Kedelapan, nikah beda agama. Perbedaan agama dalam KHI dipandang sebagai penghalang bagi sepasang pemuda dan pemudi yang hendak melangsungkan suatu perkawinan. Artinya, orang Islam baik laki-laki maupun perempuan tidak diperbolehkan untuk menikah dengan orang non-Islam. Pandangan seperti ini tentu saja bertentangan prinsip dasar ajaran Islam, yaitu pluralisme. Dengan berlandas tumpu pada nalar pluralisme itu, maka tidak tepat menjadikan perbedaan agama (ikhtilâf ad-dîn) sebagai penghalang (mâni’) bagi dilangsungkannya suatu perkawinan beda agama. Selain ketidakadilan pada hukum perkawinan, KHI juga tidak mencerminkan keadilan pada hukum kewarisan. Dalam hukum kewarisan, ketentuan-ketentuan hukum KHI tampak mengabaikan hak-hak anak yang sedang dalam kandungan. KHI hanya memperhitungkan bagian anak yang telah lahir. Padahal, anak yang sedang dalam kandungan justru memiliki beban yang lebih berat, baik dari aspek psikologis maupun finansial. Oleh karena itu, sudah selayaknya KHI merumuskan konsep tentang pembagian warisan bagi anak yang sedang dalam kandungan.
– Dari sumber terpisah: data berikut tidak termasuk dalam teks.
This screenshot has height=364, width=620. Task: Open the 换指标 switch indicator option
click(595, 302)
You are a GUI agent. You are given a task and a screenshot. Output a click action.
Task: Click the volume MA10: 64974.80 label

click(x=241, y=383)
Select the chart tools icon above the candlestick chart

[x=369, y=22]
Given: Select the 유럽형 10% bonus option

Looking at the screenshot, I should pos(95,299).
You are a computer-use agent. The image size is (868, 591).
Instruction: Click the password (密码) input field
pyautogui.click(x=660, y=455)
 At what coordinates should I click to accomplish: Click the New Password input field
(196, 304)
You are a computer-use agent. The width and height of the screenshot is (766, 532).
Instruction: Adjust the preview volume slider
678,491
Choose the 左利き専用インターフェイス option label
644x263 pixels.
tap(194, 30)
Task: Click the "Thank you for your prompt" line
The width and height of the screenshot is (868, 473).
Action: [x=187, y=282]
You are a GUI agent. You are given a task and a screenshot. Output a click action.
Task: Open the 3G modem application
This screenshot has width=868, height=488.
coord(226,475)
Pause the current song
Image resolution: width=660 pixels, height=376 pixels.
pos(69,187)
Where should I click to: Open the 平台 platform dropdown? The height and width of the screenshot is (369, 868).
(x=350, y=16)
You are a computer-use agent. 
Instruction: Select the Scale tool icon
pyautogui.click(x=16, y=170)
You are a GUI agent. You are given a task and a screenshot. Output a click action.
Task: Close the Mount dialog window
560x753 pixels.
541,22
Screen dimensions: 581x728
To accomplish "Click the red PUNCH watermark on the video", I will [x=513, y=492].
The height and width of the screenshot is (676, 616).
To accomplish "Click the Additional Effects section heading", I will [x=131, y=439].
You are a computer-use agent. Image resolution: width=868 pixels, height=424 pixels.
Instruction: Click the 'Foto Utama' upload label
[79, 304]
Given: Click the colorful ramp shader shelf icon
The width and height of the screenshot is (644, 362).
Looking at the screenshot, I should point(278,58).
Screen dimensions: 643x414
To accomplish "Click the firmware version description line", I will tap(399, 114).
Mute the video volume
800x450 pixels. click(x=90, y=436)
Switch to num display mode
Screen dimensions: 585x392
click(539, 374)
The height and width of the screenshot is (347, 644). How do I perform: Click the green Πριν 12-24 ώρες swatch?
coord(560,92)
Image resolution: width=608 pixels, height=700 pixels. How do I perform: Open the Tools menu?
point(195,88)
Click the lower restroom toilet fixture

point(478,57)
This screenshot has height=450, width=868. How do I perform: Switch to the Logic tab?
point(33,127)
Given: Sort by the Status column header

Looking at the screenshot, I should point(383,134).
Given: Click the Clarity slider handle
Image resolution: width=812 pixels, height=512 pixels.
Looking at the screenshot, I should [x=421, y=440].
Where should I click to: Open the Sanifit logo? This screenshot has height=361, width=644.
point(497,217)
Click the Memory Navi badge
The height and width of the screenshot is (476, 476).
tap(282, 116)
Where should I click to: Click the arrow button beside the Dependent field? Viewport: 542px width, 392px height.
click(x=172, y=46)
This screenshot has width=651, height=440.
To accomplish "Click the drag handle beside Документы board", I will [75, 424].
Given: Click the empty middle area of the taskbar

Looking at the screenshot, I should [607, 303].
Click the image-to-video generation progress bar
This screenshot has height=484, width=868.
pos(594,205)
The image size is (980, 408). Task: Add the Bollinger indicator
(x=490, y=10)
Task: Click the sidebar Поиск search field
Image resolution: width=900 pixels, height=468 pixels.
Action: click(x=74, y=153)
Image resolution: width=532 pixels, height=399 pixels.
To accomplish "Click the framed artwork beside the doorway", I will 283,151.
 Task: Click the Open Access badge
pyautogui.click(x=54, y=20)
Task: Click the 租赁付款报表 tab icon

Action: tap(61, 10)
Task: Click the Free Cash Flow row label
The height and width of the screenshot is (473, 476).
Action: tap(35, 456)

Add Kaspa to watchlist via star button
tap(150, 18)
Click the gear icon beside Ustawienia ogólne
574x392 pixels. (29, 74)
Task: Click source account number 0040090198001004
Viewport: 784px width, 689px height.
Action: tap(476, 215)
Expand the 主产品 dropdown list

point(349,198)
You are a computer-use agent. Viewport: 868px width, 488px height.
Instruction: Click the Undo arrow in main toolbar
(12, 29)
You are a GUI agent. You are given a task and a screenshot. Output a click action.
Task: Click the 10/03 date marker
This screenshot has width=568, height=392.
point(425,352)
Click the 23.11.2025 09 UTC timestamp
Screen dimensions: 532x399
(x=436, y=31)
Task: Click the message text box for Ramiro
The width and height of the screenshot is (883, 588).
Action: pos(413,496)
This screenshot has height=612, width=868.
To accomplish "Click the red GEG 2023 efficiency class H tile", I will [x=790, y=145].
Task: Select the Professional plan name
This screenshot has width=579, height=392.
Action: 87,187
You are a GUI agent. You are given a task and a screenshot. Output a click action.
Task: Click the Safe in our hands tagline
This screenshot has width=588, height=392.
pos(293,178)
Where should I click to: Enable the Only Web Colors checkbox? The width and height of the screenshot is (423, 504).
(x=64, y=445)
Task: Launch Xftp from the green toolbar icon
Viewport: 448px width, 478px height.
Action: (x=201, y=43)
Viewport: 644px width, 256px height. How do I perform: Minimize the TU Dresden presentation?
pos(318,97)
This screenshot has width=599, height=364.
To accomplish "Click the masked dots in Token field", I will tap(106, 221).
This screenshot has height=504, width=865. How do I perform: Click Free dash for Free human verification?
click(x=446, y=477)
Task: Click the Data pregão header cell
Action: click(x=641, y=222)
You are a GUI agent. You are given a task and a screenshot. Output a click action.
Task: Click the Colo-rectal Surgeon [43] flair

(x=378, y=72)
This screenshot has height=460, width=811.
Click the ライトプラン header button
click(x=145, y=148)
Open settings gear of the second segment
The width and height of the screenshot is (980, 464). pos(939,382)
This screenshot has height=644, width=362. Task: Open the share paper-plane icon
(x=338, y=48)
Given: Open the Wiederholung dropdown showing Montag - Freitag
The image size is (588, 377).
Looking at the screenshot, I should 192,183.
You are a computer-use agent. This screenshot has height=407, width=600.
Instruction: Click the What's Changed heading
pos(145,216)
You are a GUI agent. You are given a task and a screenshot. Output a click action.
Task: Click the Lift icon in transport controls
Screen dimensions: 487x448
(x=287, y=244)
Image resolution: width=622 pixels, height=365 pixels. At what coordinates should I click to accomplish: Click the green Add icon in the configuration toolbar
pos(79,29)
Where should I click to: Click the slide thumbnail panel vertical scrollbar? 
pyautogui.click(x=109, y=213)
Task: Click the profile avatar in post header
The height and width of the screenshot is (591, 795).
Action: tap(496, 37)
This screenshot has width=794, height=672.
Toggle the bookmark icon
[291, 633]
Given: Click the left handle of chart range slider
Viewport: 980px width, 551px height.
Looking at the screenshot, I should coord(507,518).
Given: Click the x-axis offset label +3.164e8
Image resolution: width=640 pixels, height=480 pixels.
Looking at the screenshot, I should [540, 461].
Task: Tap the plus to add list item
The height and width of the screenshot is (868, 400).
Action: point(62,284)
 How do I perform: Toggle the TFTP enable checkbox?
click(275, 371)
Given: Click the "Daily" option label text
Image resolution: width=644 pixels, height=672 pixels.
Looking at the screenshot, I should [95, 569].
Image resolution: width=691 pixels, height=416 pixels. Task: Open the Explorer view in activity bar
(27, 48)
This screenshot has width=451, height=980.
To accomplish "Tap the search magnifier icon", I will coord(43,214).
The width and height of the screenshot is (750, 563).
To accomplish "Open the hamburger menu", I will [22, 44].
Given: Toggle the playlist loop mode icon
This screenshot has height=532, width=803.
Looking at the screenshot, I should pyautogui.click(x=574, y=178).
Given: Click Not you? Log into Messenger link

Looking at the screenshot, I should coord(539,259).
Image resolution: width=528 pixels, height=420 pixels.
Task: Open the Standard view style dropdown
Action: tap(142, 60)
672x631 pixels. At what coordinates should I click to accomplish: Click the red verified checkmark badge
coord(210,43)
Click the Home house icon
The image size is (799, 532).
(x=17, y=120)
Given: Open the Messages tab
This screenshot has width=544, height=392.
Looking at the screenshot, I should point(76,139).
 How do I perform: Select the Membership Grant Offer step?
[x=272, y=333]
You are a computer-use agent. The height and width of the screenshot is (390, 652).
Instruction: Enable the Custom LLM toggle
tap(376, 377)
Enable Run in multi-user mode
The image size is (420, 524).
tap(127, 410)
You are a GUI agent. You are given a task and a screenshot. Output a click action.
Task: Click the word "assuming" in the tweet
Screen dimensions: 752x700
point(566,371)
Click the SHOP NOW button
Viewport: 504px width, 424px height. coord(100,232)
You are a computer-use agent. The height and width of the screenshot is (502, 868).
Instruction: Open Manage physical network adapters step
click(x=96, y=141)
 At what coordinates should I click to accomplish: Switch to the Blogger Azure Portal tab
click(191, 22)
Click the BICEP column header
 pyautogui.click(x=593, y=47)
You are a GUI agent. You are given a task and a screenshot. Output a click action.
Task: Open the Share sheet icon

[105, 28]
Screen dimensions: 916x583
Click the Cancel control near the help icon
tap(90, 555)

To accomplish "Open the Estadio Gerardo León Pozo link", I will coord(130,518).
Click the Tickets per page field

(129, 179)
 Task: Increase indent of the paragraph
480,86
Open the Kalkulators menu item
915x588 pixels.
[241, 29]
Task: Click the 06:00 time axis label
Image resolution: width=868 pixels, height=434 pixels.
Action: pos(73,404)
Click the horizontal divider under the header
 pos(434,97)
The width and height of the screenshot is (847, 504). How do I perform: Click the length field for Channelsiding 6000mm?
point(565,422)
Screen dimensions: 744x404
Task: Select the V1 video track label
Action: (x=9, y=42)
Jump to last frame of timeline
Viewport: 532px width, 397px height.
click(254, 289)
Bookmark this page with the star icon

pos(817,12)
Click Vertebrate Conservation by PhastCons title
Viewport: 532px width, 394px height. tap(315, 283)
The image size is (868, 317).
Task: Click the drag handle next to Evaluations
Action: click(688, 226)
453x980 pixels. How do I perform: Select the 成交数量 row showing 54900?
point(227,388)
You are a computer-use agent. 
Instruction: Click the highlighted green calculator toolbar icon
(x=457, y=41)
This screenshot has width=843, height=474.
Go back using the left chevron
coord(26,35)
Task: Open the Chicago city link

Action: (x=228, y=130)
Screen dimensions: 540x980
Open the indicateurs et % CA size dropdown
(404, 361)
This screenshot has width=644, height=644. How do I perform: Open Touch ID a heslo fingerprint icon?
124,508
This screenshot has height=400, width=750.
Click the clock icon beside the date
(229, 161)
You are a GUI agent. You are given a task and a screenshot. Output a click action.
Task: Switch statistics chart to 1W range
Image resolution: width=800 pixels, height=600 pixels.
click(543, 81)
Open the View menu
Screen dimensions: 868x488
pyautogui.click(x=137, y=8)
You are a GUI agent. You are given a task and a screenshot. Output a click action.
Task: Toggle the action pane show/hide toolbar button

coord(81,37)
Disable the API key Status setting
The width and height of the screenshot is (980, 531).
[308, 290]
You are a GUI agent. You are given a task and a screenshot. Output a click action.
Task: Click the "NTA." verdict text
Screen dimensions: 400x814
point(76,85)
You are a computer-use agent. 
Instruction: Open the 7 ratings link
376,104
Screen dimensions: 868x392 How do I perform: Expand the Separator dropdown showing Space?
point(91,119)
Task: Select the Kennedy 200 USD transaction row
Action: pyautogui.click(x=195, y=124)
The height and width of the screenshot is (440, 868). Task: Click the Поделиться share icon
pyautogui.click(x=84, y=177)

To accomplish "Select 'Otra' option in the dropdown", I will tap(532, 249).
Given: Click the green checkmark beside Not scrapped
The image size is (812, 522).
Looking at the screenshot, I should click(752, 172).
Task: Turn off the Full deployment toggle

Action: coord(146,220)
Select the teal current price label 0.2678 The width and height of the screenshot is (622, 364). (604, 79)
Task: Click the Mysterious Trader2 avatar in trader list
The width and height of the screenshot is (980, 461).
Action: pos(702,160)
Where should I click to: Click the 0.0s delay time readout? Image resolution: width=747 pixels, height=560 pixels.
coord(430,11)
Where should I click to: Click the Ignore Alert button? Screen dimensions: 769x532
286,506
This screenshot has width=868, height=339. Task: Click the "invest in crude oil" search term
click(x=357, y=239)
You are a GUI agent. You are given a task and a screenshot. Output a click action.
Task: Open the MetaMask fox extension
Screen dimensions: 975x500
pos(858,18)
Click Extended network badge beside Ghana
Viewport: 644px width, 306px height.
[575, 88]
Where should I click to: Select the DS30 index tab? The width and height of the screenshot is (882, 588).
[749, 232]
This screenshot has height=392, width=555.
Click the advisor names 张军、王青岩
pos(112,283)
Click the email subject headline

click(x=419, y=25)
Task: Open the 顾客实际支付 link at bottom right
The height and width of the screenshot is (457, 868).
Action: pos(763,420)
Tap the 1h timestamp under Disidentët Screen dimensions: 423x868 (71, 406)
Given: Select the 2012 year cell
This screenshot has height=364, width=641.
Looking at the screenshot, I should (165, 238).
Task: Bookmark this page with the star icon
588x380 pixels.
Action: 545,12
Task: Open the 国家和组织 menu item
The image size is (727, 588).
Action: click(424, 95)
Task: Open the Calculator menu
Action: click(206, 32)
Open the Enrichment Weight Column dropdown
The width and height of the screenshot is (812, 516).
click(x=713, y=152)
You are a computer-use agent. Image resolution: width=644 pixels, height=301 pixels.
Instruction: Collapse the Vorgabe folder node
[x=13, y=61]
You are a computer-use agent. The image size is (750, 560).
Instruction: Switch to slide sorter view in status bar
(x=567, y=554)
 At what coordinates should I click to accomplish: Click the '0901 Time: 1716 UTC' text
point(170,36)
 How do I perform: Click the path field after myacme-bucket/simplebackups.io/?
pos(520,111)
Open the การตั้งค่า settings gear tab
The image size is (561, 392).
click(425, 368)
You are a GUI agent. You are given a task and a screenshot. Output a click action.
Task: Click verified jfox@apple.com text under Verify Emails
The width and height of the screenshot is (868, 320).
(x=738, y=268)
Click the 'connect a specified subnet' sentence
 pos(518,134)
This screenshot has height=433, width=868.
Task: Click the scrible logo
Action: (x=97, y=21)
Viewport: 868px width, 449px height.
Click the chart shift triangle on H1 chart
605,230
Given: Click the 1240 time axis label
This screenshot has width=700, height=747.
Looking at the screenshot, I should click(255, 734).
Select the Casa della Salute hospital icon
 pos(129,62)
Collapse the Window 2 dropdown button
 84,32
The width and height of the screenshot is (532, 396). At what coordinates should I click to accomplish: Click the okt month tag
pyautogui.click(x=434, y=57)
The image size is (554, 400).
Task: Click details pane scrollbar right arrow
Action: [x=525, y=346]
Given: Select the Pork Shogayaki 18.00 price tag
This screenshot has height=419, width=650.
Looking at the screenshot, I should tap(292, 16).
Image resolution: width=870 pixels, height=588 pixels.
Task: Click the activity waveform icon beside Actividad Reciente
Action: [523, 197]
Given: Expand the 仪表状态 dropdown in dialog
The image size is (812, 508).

Ketidakadilan lain terlihat pada pasal 172 KHI yang diantaranya menyatakan bahwa bayi yang baru lahir atau anak yang belum dewasa, beragama menurut ayahnya atau lingkungannya. Secara implisit, pasal ini menyatakan bahwa agama ibu tidak bernilai sama sekali pada anaknya, baik dalam pandangan masyarakat maupun dalam pandangan Tuhan. Padahal, posisi ibu dalam keluarga sangat penting sebagai pendidik dan perambah masa depan anak-anaknya. Ini tidak saja mengabaikan peran dan posisi ibu dalam keluarga dan amsyarakat, tetapi juga menafikan agama yang dianut ibu di hadapan anak-anaknya.

Hal senada juga terjadi pada pasal 186 KHI. Pasal ini secara tegas menyatakan bahwa anak yang lahir di luar perkawinan hanya mempunyai hubungan saling mewarisi dengan ibunya dan kelaurga dari pihak ibunya. Sementara status anak yang lahir karena kawin sirri tidak diatur dalam kaitan dengan hubungan kewarisan. Oleh karena itu, definisi sah atau tidaknya perkawinan kiranya penting untuk ditinjau kembali.

Di samping nuansa ketidakadilan, hukum kewarisan juga memuat beberapa kendala teknis yang dirasakan sulit dalam penerapannya. Kendala teknis itu, antara lain, terdapat pada pasal 192 dan 193 yang tidak menjelaskan secara eksplisit mana yang ‘awl dan mana pula yang radd. Jika tidak segera dijelaskan tentu saja akan menyulitkan para hakim di pengadilan untuk menyelesaikan persoalan warisan keluarga Muslim. Kendala teknis lain terdapat pada Bab V dan bab VI yang tidak menjelaskan secara rinci definisi wasiat dan hibah. Pendefinisian dua terminologi ini cukup penting karena adanya kemiripan dalam praktik wasiat dan hibah.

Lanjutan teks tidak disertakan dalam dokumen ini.